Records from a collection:

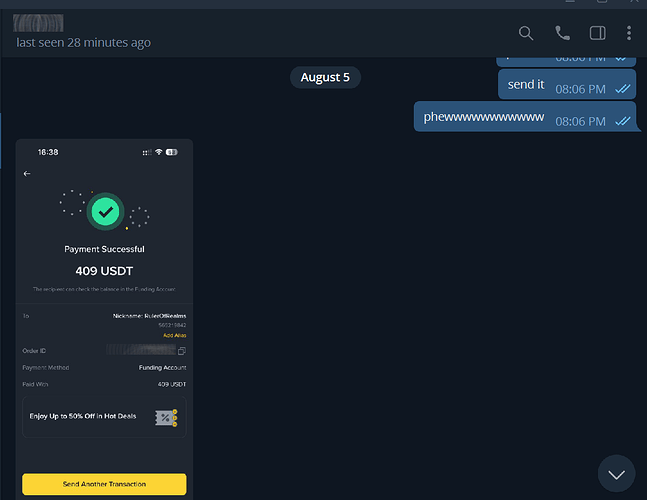The width and height of the screenshot is (647, 500).
Task: Jump to latest messages with down arrow
Action: [616, 474]
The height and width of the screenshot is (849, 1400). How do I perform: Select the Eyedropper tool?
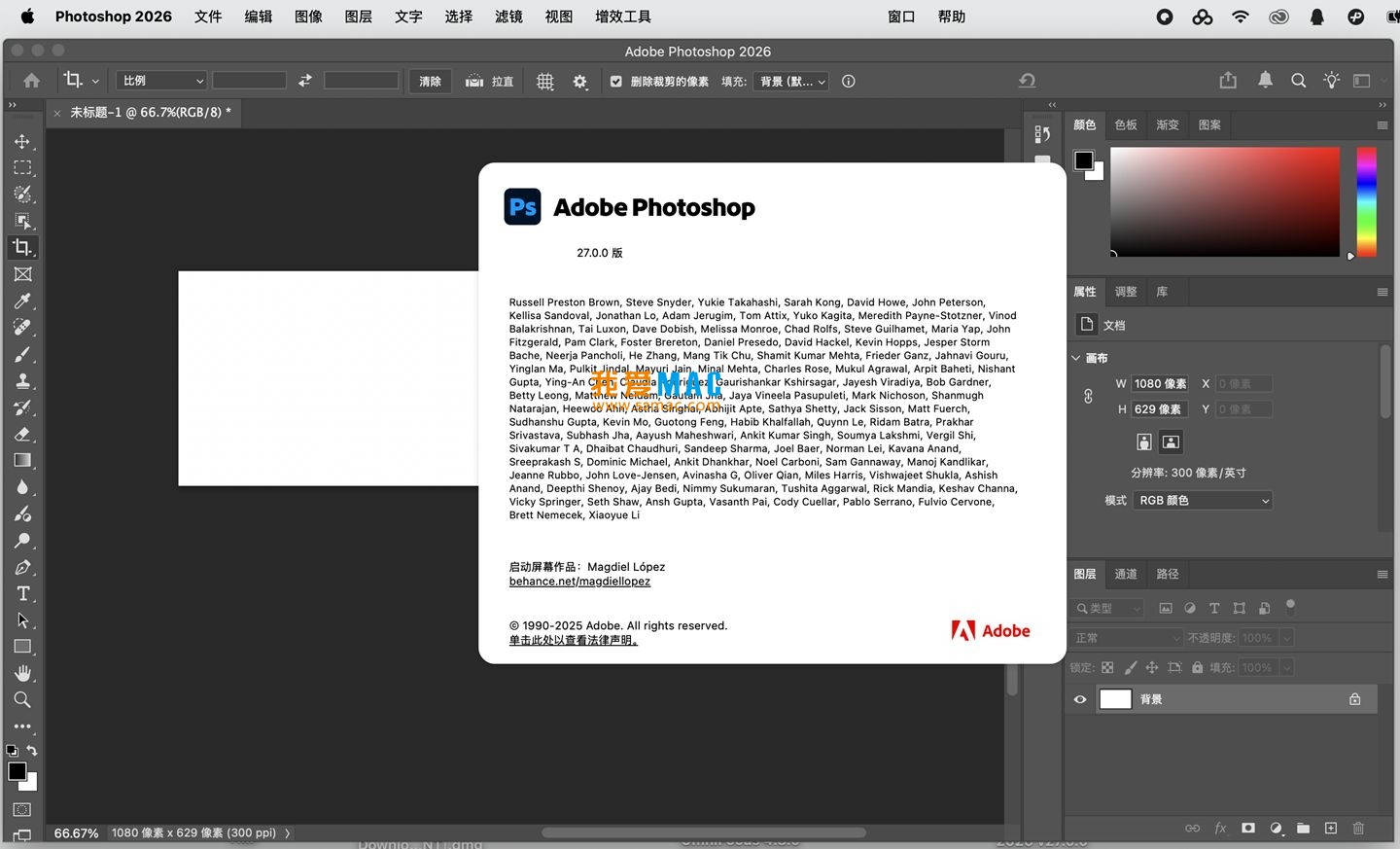[22, 301]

Exercise goal: Set down exactly the lines between the line containing "The height and" and the end of the records above, both ends included; pictures stay out.

Worked solution:
The height and width of the screenshot is (849, 1400). How do I perform: Select the Eyedropper tool?
[22, 301]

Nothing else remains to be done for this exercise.